Minister of Municipality
- Incumbent
- Assumed office 8 January 2024
- Monarch: Tamim bin Hamad Al Thani
- Prime Minister: Mohammed bin Abdulrahman bin Jassim Al Thani
- Preceded by: Abdulla bin Abdulaziz bin Turki al-Subaie

Personal details
- Education: Cardiff University (B.Sc.) University of Nottingham (M.Sc.)

= Abdullah bin Hamad bin Abdullah al-Attiya =

Qatari politician

Abdullah bin Hamad bin Abdullah al-Attiya is the Qatari Minister of Municipality. He was appointed as minister on 8 January 2024.

== Education ==
Al-Attiya holds a Bachelor in Mechanical Engineering from Cardiff University and a Master in Chemical Engineering from the University of Nottingham.

== Career ==
Al-Attiya worked as an engineer at Qatar Petroleum until 2011, when he started working for RasGas, where he became planning manager in 2012.

In 2014, he was Acting Executive Director of the program management office of Qatar’s Supreme Committee for Delivery and Legacy.

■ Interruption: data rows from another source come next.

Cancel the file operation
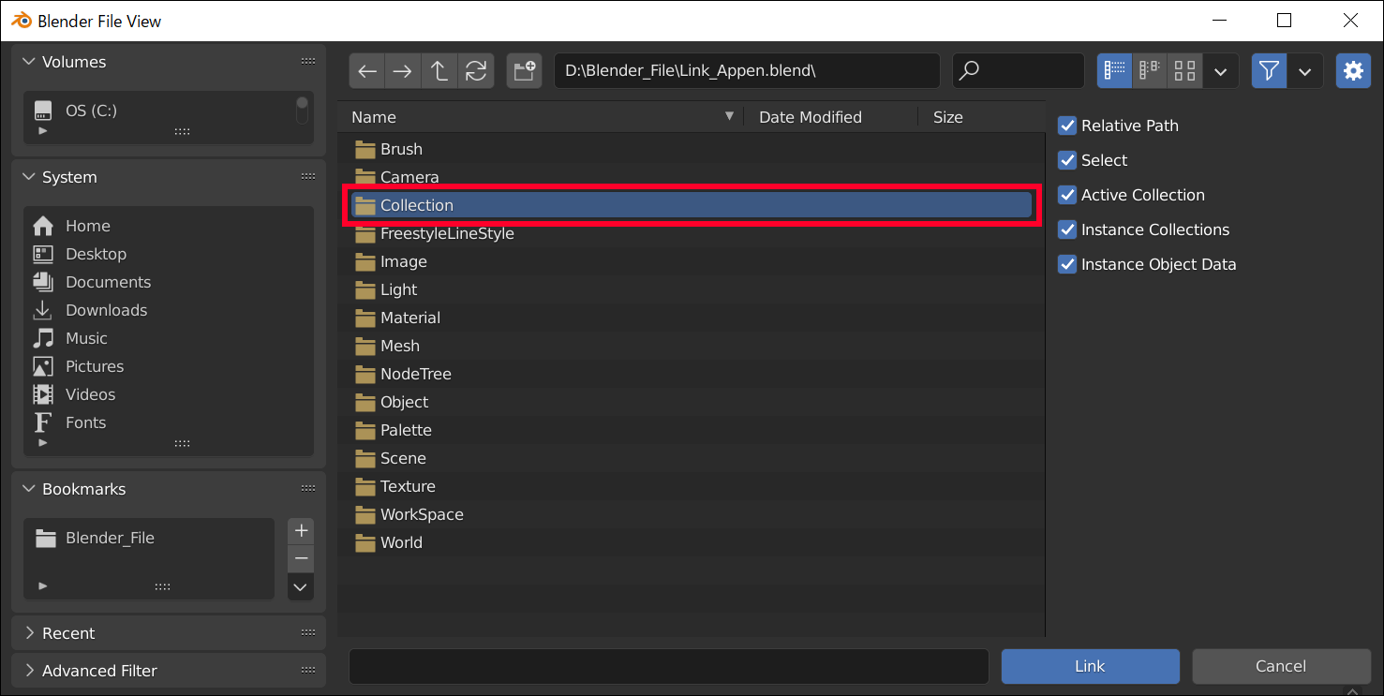 pos(1281,666)
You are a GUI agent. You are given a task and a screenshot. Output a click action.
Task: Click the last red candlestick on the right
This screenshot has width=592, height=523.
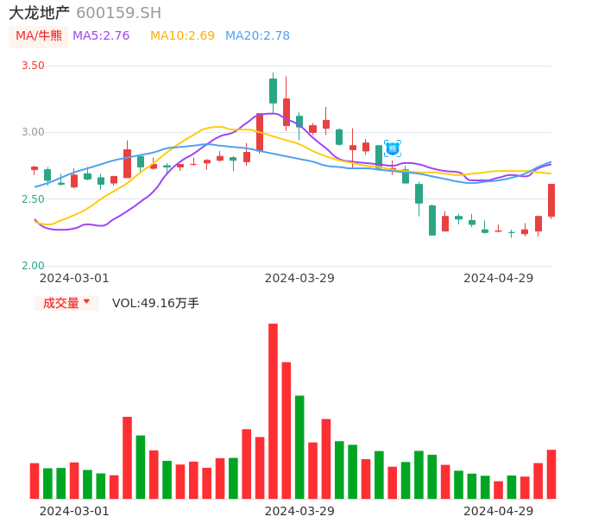551,200
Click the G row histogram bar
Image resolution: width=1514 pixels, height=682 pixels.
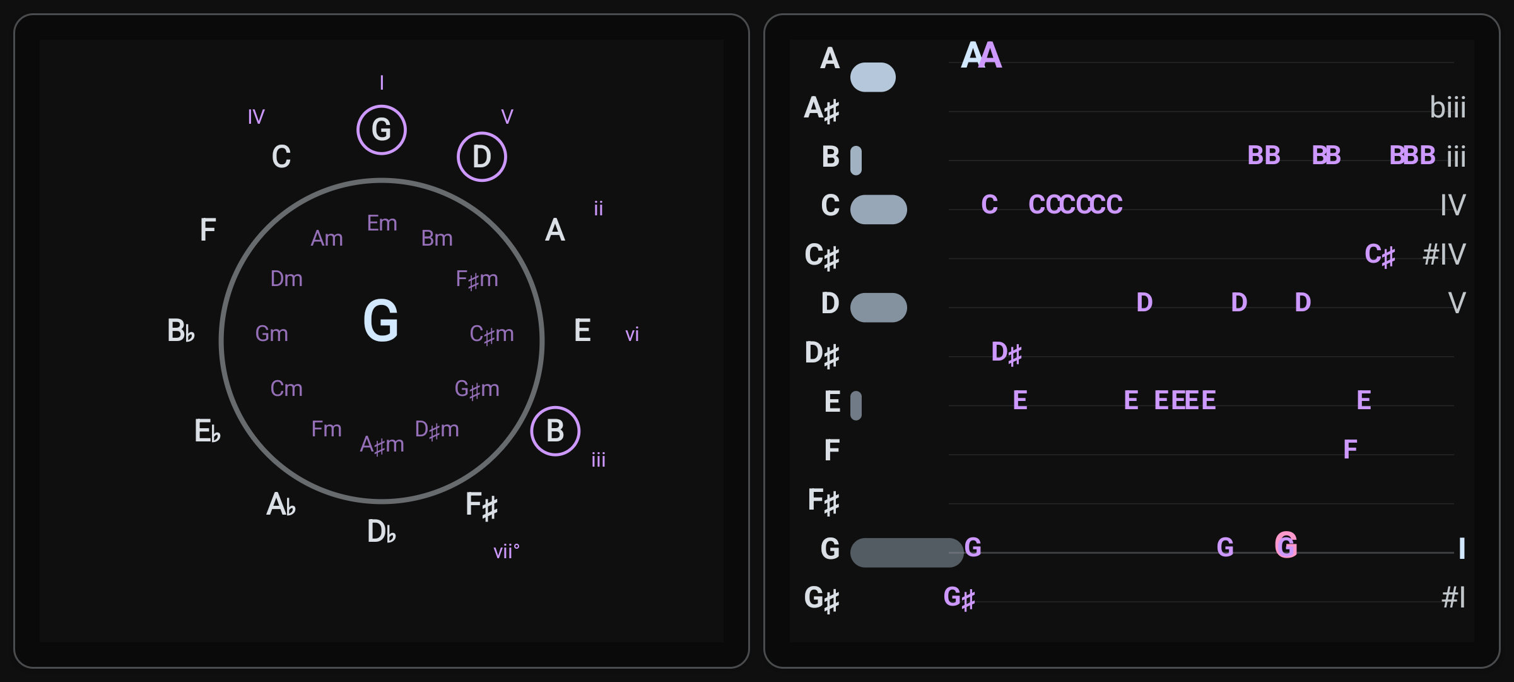(906, 553)
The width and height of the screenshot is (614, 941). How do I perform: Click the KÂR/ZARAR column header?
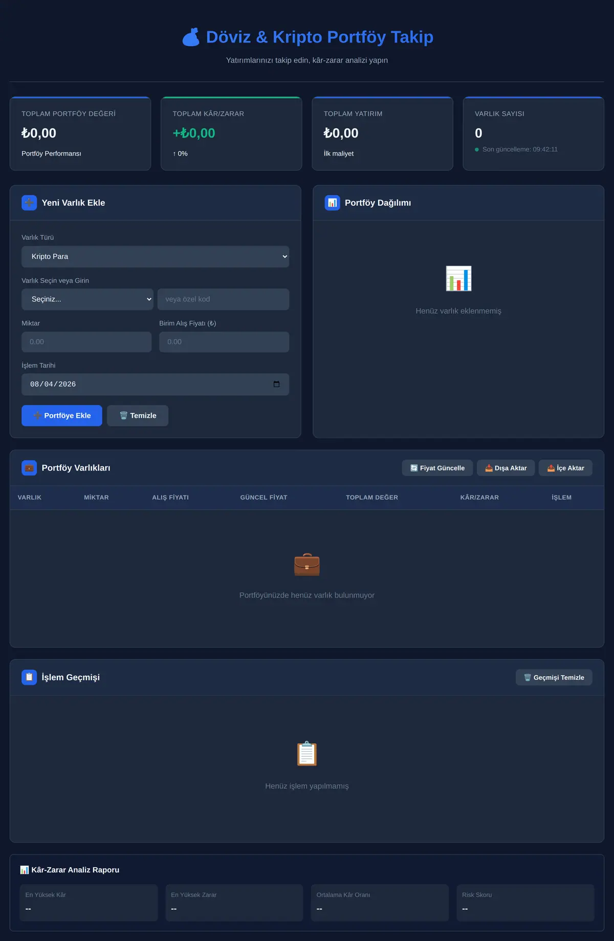click(x=479, y=497)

In 2015, he was appointed Director of the technical office and later Vice President of the Public Works Authority (Ashgal).

In 2018, he was appointed CEO of Qatari Diar Real Estate Investment Company. Additionally, he was appointed Vice Chairman to the Board of Directors of Barwa Real Estate Company and then Chairman of the board in 2023.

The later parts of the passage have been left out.